* _Your instructions_: Take the entries below and return them unchanged.

------------------------------------------------------------

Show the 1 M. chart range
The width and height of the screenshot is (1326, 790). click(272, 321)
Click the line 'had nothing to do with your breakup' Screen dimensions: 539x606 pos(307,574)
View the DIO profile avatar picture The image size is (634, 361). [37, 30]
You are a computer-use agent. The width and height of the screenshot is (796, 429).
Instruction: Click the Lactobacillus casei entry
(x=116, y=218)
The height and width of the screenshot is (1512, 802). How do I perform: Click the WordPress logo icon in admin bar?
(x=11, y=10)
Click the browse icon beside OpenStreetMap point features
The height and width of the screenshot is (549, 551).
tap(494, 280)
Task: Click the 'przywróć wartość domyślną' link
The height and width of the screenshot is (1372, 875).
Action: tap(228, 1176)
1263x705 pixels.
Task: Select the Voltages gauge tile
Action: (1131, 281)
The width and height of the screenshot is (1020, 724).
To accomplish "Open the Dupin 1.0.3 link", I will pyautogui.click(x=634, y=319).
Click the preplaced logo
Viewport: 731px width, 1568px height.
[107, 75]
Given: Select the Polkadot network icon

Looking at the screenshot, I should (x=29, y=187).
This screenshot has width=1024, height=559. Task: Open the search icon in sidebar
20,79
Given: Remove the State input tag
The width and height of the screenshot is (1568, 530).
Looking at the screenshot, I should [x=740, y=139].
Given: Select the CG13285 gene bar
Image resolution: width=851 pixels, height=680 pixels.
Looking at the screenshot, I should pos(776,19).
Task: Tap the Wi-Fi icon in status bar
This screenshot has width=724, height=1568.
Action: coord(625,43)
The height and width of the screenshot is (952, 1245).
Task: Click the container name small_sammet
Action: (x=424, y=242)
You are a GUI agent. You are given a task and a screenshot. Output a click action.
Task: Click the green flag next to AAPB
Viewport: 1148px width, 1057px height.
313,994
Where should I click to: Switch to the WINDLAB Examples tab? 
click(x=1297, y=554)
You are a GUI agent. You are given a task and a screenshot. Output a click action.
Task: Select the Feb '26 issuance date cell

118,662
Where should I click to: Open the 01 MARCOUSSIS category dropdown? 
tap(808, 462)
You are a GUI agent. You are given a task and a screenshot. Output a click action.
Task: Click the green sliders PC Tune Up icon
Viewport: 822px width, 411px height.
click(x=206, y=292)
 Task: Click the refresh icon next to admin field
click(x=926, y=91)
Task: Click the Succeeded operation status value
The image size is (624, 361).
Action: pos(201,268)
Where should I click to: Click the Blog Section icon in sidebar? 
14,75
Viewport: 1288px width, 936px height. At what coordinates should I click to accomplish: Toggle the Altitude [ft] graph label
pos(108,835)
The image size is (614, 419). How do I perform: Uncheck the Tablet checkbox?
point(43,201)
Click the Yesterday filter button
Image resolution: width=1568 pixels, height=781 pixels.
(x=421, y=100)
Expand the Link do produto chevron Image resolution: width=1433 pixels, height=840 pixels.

------------------------------------------------------------

* _Exercise response_:
Show the 1 M. chart range
The width and height of the screenshot is (1326, 790). click(272, 321)
Click the line 'had nothing to do with your breakup' Screen dimensions: 539x606 pos(307,574)
View the DIO profile avatar picture The image size is (634, 361). [37, 30]
You are a computer-use agent. The width and height of the screenshot is (796, 429).
Instruction: Click the Lactobacillus casei entry
(x=116, y=218)
The height and width of the screenshot is (1512, 802). How do I perform: Click the WordPress logo icon in admin bar?
(x=11, y=10)
Click the browse icon beside OpenStreetMap point features
The height and width of the screenshot is (549, 551).
tap(494, 280)
Task: Click the 'przywróć wartość domyślną' link
The height and width of the screenshot is (1372, 875).
Action: tap(228, 1176)
1263x705 pixels.
Task: Select the Voltages gauge tile
Action: (1131, 281)
The width and height of the screenshot is (1020, 724).
To accomplish "Open the Dupin 1.0.3 link", I will pyautogui.click(x=634, y=319).
Click the preplaced logo
Viewport: 731px width, 1568px height.
[107, 75]
Given: Select the Polkadot network icon

Looking at the screenshot, I should (x=29, y=187).
This screenshot has width=1024, height=559. Task: Open the search icon in sidebar
20,79
Given: Remove the State input tag
The width and height of the screenshot is (1568, 530).
Looking at the screenshot, I should [x=740, y=139].
Given: Select the CG13285 gene bar
Image resolution: width=851 pixels, height=680 pixels.
Looking at the screenshot, I should pos(776,19).
Task: Tap the Wi-Fi icon in status bar
This screenshot has width=724, height=1568.
Action: coord(625,43)
The height and width of the screenshot is (952, 1245).
Task: Click the container name small_sammet
Action: (x=424, y=242)
You are a GUI agent. You are given a task and a screenshot. Output a click action.
Task: Click the green flag next to AAPB
Viewport: 1148px width, 1057px height.
313,994
Where should I click to: Switch to the WINDLAB Examples tab? 
click(x=1297, y=554)
You are a GUI agent. You are given a task and a screenshot. Output a click action.
Task: Select the Feb '26 issuance date cell

118,662
Where should I click to: Open the 01 MARCOUSSIS category dropdown? 
tap(808, 462)
You are a GUI agent. You are given a task and a screenshot. Output a click action.
Task: Click the green sliders PC Tune Up icon
Viewport: 822px width, 411px height.
click(x=206, y=292)
 Task: Click the refresh icon next to admin field
click(x=926, y=91)
Task: Click the Succeeded operation status value
The image size is (624, 361).
Action: pos(201,268)
Where should I click to: Click the Blog Section icon in sidebar? 
14,75
Viewport: 1288px width, 936px height. At what coordinates should I click to accomplish: Toggle the Altitude [ft] graph label
pos(108,835)
The image size is (614, 419). How do I perform: Uncheck the Tablet checkbox?
point(43,201)
Click the Yesterday filter button
Image resolution: width=1568 pixels, height=781 pixels.
(x=421, y=100)
Expand the Link do produto chevron Image resolution: width=1433 pixels, height=840 pixels.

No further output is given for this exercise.